Despite the promising findings of this study, our analysis had some limitations. First, the retrospective and nonrandomized design resulted in selection bias. Second, the small sample size might have influenced the results, as radical surgery for UR‐LA PDAC is a very rare event. Further studies with more patients and longer observations are needed to evaluate the optimal and detailed strategy for UR‐LA PDAC.
5. CONCLUSION
In conclusion, radical surgery following induction GnP and subsequent CRT for UR‐LA PDAC has favorable outcomes, and CA19‐9 normalization and maintenance of good nutritional status are important for prolonged prognosis.
DISCLOSURE
Funding: This research was funded by JSPS KAKENHI, grant number 18H02878, and paperwork and English editing costs were supported.
Conflict of Interest: Author Yasuhiro Kodera is an editorial board member of the Annals of Gastroenterological Surgery.

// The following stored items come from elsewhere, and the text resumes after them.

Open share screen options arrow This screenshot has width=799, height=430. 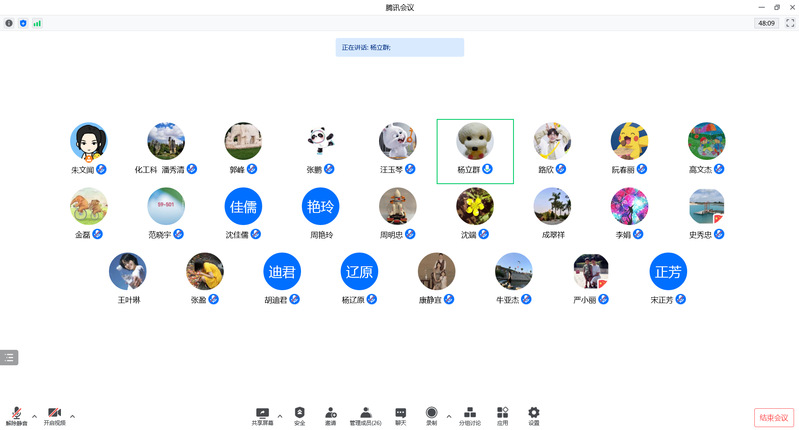[280, 416]
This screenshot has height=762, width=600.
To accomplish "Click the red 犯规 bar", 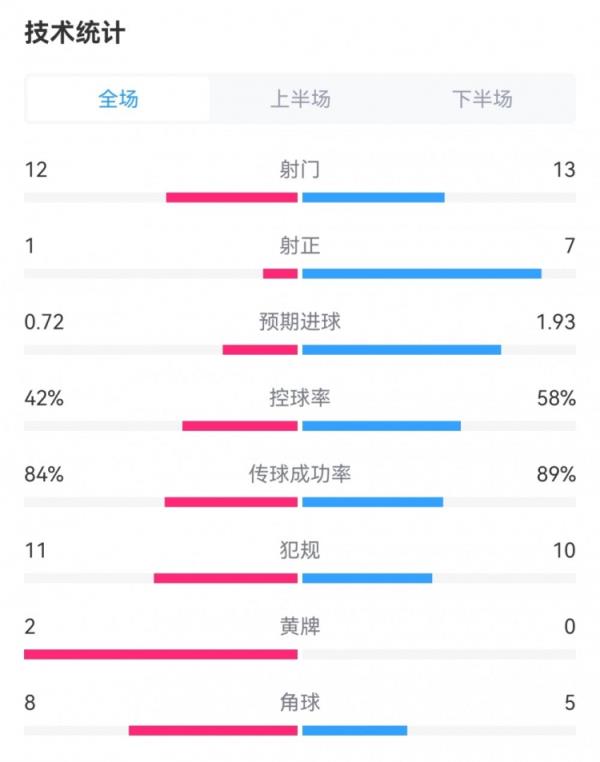I will point(226,578).
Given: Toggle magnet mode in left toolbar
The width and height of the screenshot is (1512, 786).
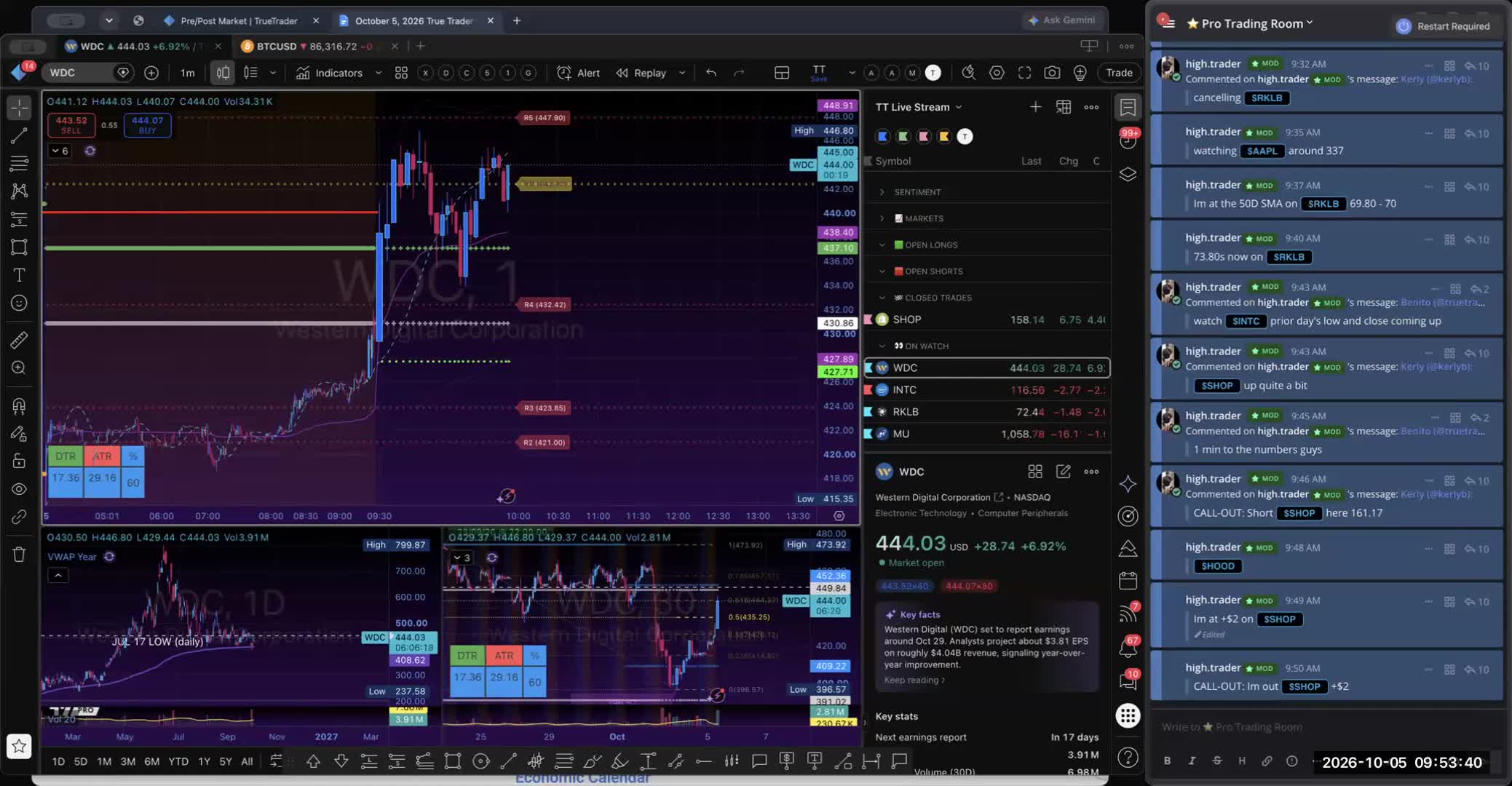Looking at the screenshot, I should coord(19,406).
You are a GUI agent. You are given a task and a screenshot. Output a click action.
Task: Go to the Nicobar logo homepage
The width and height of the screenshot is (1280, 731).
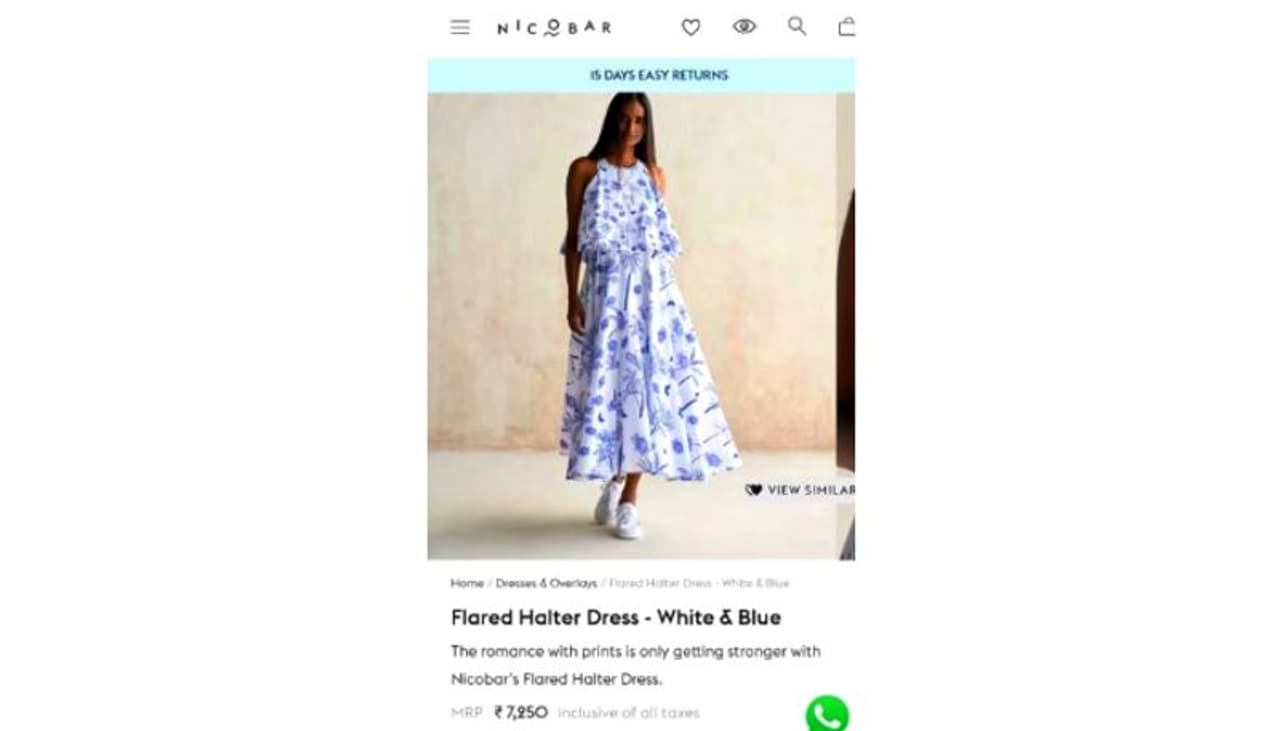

Author Contributions: Study concepts: Igarashi, Fujii, Yamada, Kodera. Study design: Igarashi, Fujii, Yamada, Hoshino, Baba. Data acquisition: Hoshino, Yamada, Takami, Shibuya. Quality control of data and algorithms: Yamada, Kodera, Fujii. Data analysis and interpretation: Igarashi, Yamada, Takami, Fujii. Statistical analysis: Murotani, Igarashi. Article preparation: Igarashi, Hoshino, Fujii. Article editing: Takami, Yoshioka, Shibuya, Matsui, Baba. Article review: Kodera, Fujii.
ETHICAL APPROVAL
The study was reviewed and approved (ref. No. R2019153) by the Institutional Review Board and complied with the Strengthening the Reporting of Observational Studies in Epidemiology (STROBE) guidelines. 37 All procedures in this study were performed in accordance with the guidelines of the Declaration of Helsinki.
INFORMED CONSENT
Written informed consent for treatment was obtained from each patient prior to the start of treatment, and consent for the use of data for research was obtained on an opt‐out basis.
ACKNOWLEDGMENT
The authors thank Fuminori Sonohara, MD, PhD, Masamichi Hayashi, MD, PhD (Nagoya), Haruyoshi Tanaka, MD, PhD, Katsuhisa Hirano, MD, PhD, Toru Watanabe, MD, PhD, Takeshi Miwa, MD, PhD, Nana Kimura, MD, Tomoyuki Okumura, MD, PhD, and Jun‐ichi Saitoh, MD, PhD (Toyama) for their expert support. The authors thank American Journal Experts (https://www.aje.com) for editing the draft of this article.
Igarashi T, Yamada S, Hoshino Y, Murotani K, Baba H & Takami H et al. Prognostic factors in conversion surgery following nab‐paclitaxel with gemcitabine and subsequent chemoradiotherapy for unresectable locally advanced pancreatic cancer: Results of a dual‐center study. Ann Gastroenterol Surg. 2023;7:157–166. 10.1002/ags3.12613
Takamichi Igarashi and Suguru Yamada Contributed equally to this research.